I have also made it to the gym 5 times this week! I've been so inconsistent lately that what was normal before is a rarity now. Some weeks I may only make it 2 or 3 times. I want to get back into a regular lifting schedule and get back to where I can jog 5Ks with ease.
This week's workouts
- Monday: Training session with Megan--Legs Walk/jog trail 2 miles
- Tuesday: Casual 2 mile walk with friends (with a little running to catch up when Bailey would stop at every pole and tree)
- Wednesday: Back Deadlift 5 sets: 135x10, 185x8, 205x6, 225 x 3 and 245x1 Tbar rows: started with 95#(7 10#plates and 1 25# plate) do as many rows as possible then drop a plate; Inverted TRX rows 3 sets 10 Walk/jogged 3 miles--finally made it 1/2 mile without stopping!!
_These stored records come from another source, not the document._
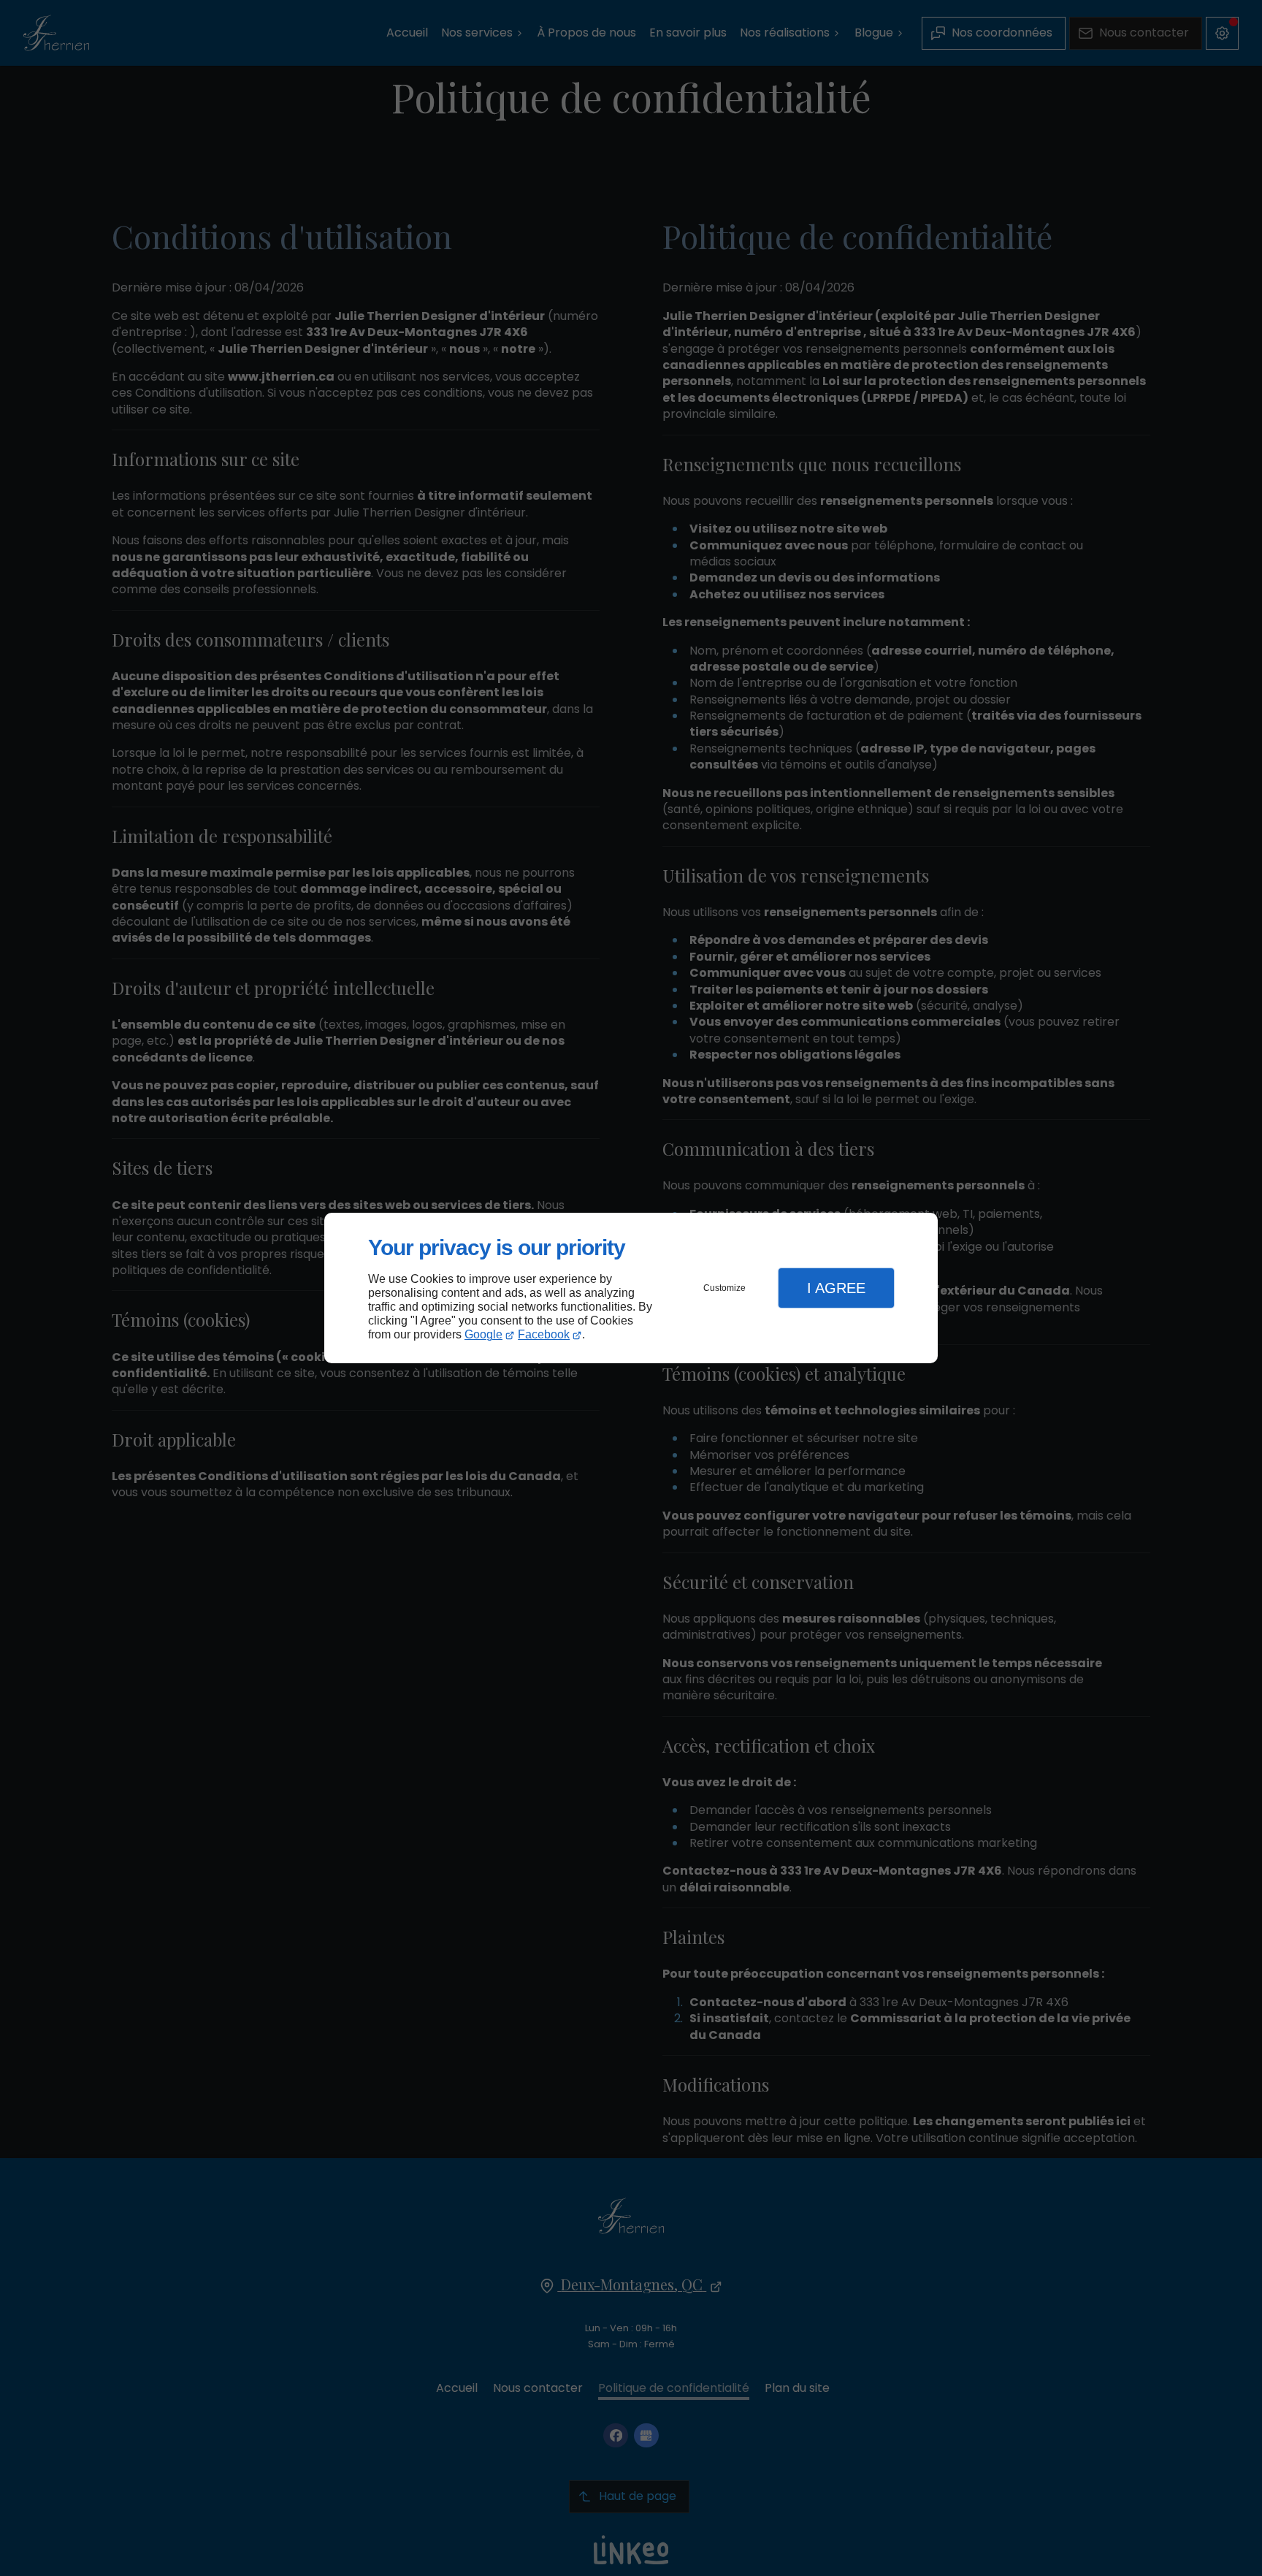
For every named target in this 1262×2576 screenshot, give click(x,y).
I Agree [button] (836, 1288)
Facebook (544, 1334)
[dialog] (631, 1288)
- Thursday: Training session with Megan--Upper Body (killed my triceps!) Walked trail about 2 miles (was really upset and did a lot of thinking and reflecting)
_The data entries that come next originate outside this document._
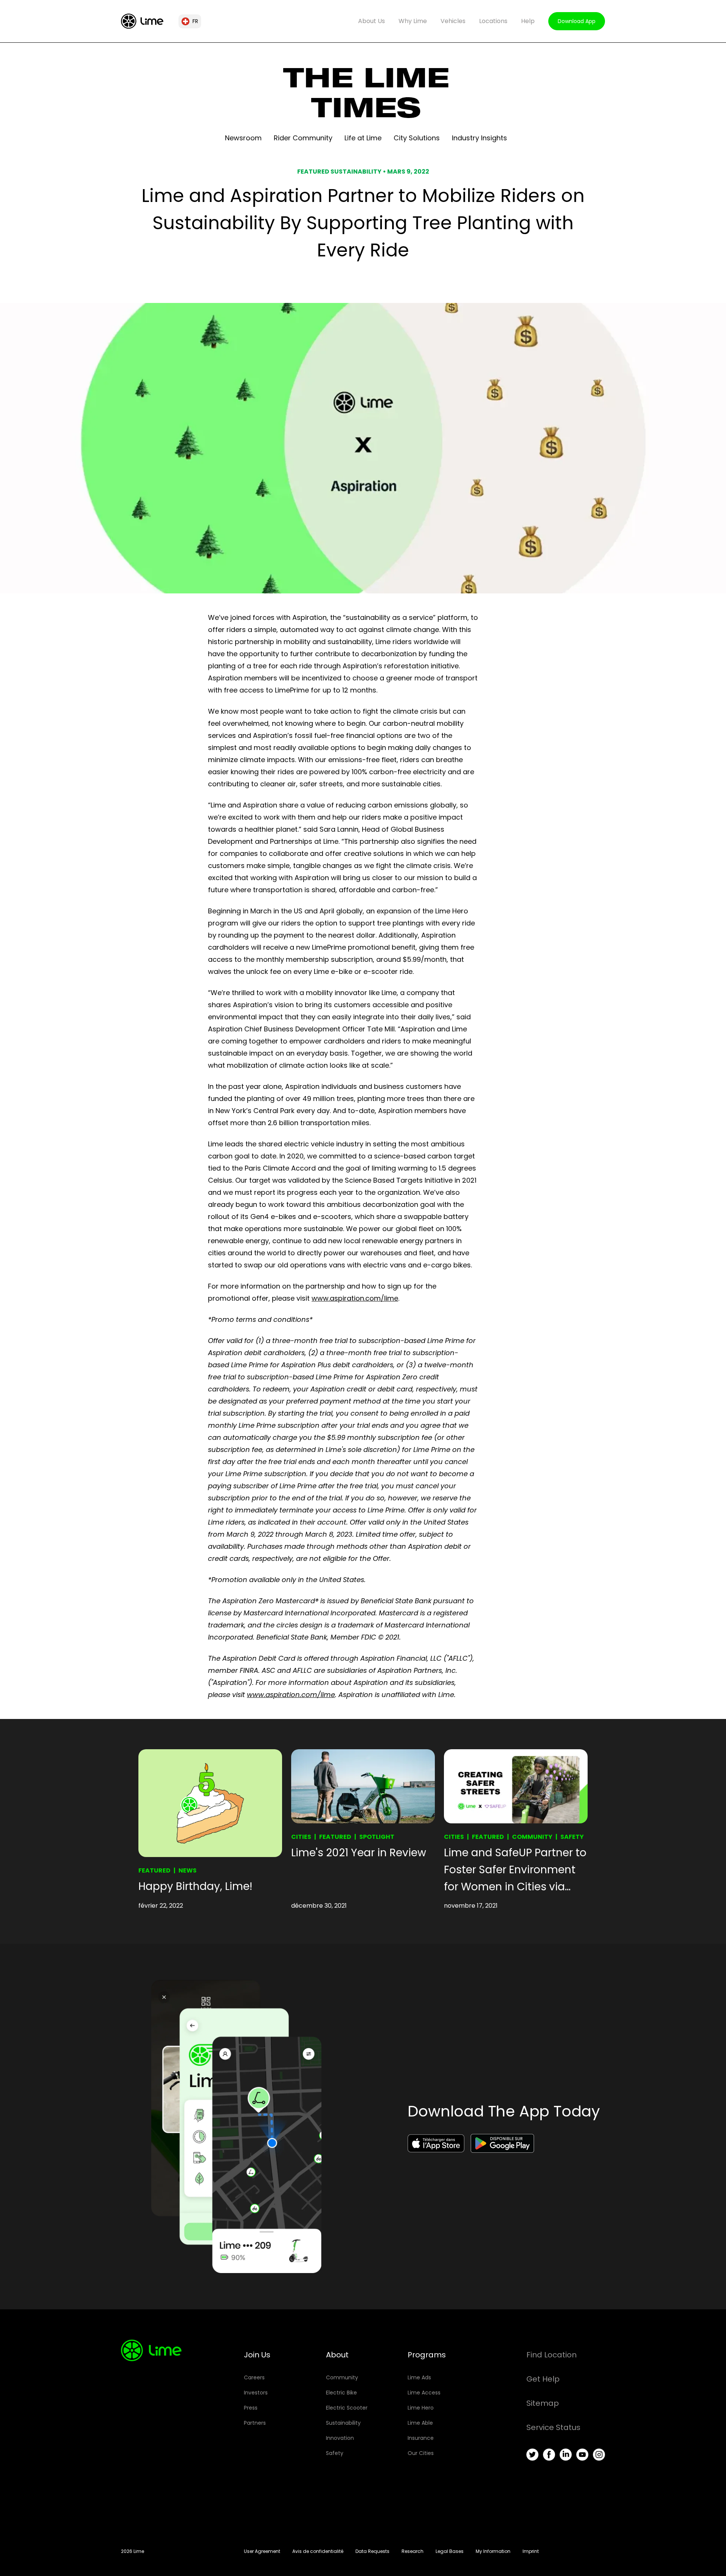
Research (413, 2551)
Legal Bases (450, 2551)
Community (532, 1836)
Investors (256, 2392)
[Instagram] (599, 2455)
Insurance (421, 2438)
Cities (301, 1836)
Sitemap (542, 2403)
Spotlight (376, 1836)
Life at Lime (363, 138)
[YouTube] (582, 2455)
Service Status (553, 2427)
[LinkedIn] (566, 2455)
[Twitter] (532, 2455)
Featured (154, 1870)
- Friday: Circuit as many rounds as possible in 15 minutes (completed 4.25 rounds) 5 renegade rows, 10 squat jumps, 15 ball slams, 20 kettlebell swings
- Saturday: Let's work on those buns hun!! Hamstring/Glute workout with Megan (I plan on doing this one a lot! If you try it be sure to SQUEEZE your glutes! My booty is going to be sore but I was dripping sweat) 50 glute bridges; 5 rounds of 10 reps each (with heavy weight) kettlebell swings (orange KB), plie squats with red kettlebell, barbell hip thrusters (95#); 50 donkey kicks each leg (your booty will be cramping by this time lol); 50 glute bridges; 1 mile Arc Trainer/Stair Stepper (did most at level 10)
- Sunday: Rest (unless I go for a walk or something--writing this on Saturday)
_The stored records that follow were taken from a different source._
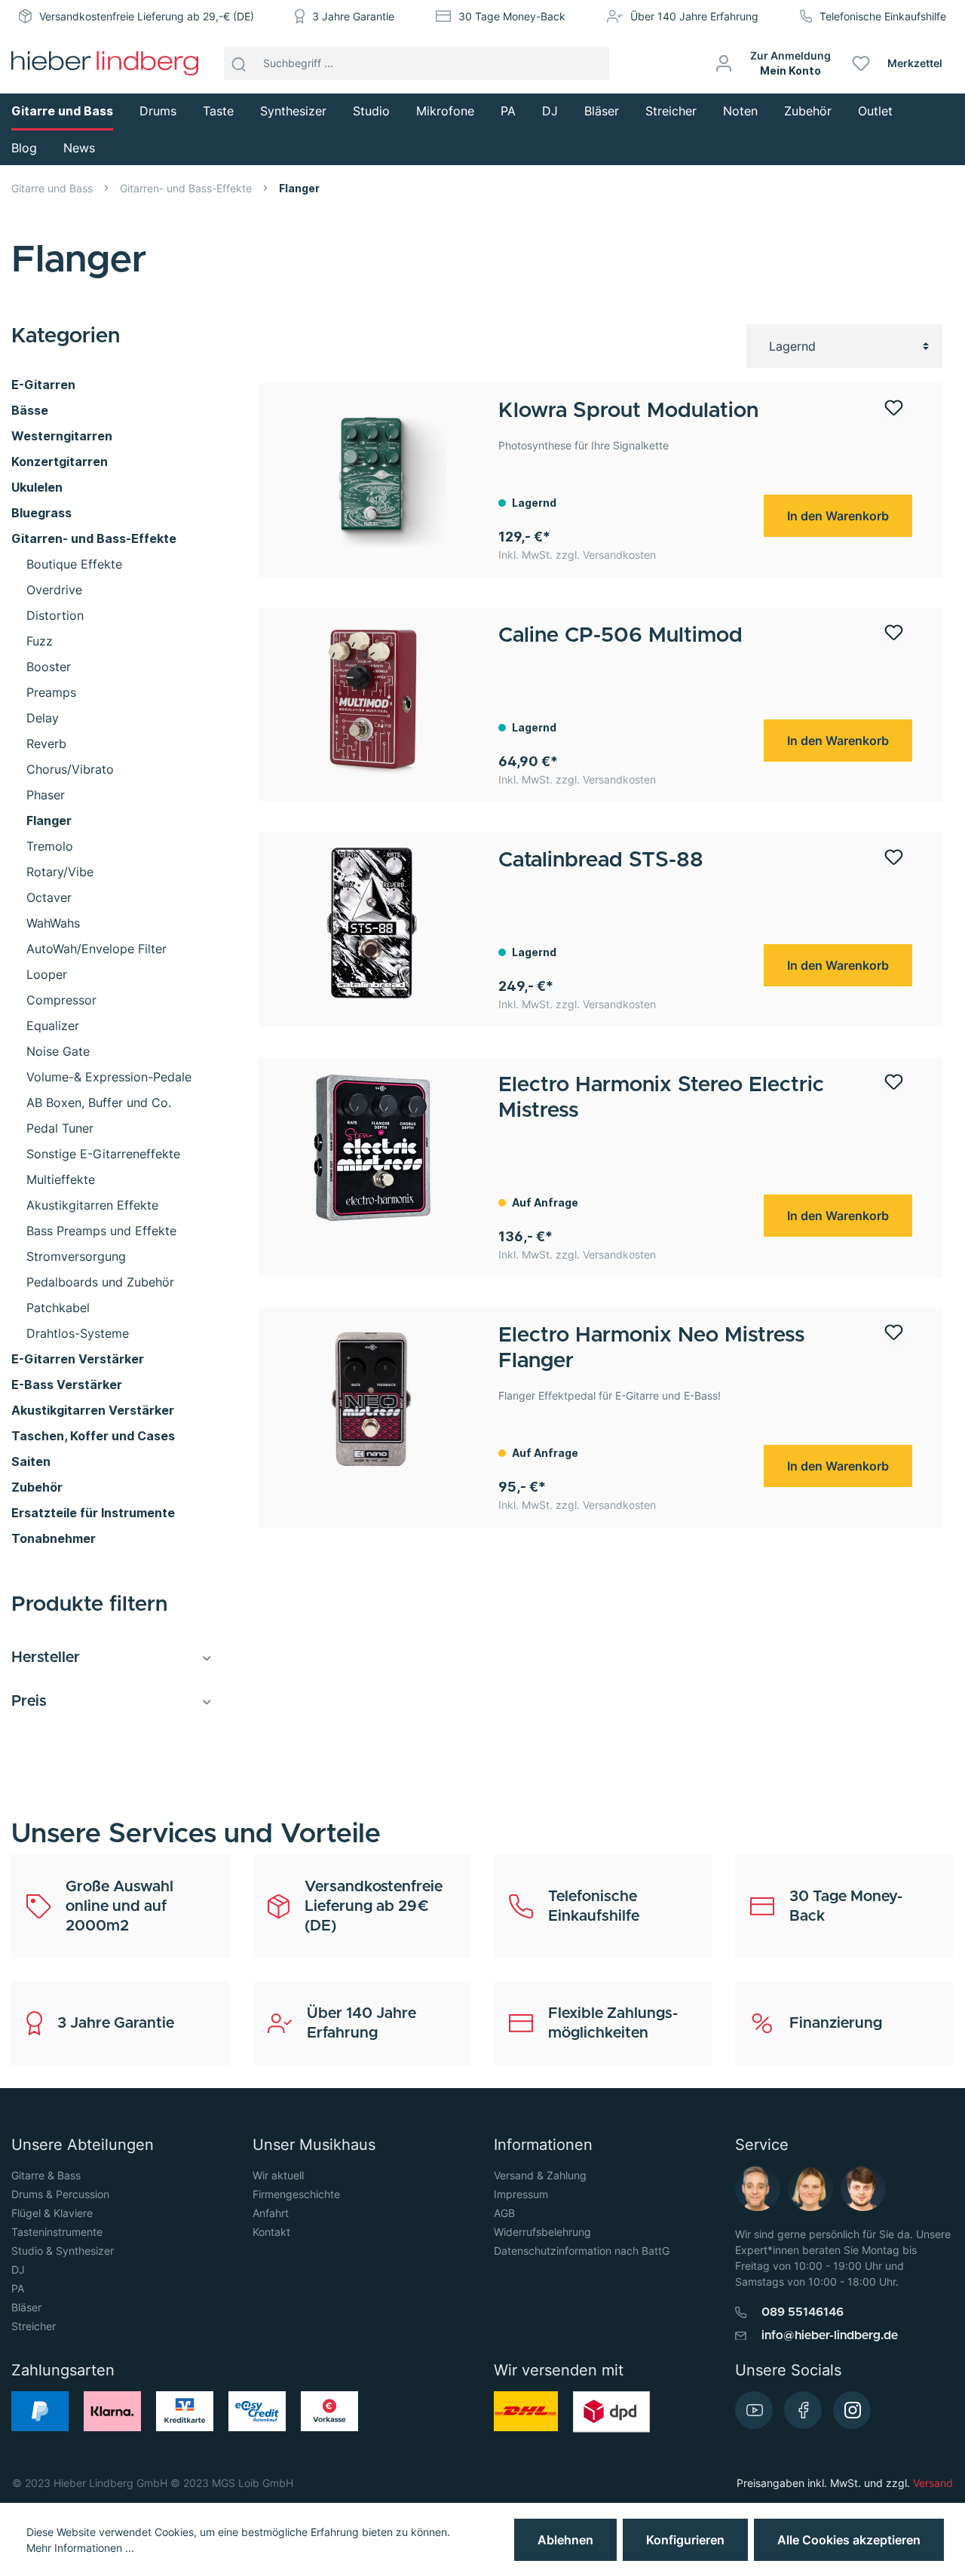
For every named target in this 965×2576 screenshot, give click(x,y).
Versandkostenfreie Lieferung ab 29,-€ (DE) (146, 16)
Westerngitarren (61, 435)
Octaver (49, 897)
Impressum (521, 2194)
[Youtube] (754, 2410)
My nutrition isn't the best right now. I am not tracking calories or macros but am writing down what I am eating. I am not constantly eating though and several nights this week skipped dinner because I didn't feel like eating anything. Honestly right now I'm not worrying as much about my nutrition. I know I need to be more mindful and make healthier choices but I have a tendency to try to change everything at once then get overwhelmed and stressed. Getting consistent with my workouts and gaining inner strength is my primary focus and may be all I can handle at the present time. Once I do get stronger (inside and out) then I will tackle the food again. For now I'm just going to try to be more conscious about my choices. I have already prepped my breakfasts for next week.... I haven't done that in a long time and have been getting in the habit of getting biscuits, sausage, french toast or pancakes in the cafeteria at work. I had also been having some donuts but I don't think I will be touching those for a while.....having 2 a couple weeks ago cost 75 burpees of various difficulties--it was supposed to be 100 but she had mercy on me when I still had more to go when my session was over. I was actually dry heaving a little. Right now the sight of donuts makes me want to hurl. Mission accomplished.
I feel like I have begun to find my FOCUS and for the first time in a while feel a little stronger. I am ready to tackle the week ahead and know I will get through the trying times. Most of all I know I am taking those steps needed to SPARKLE.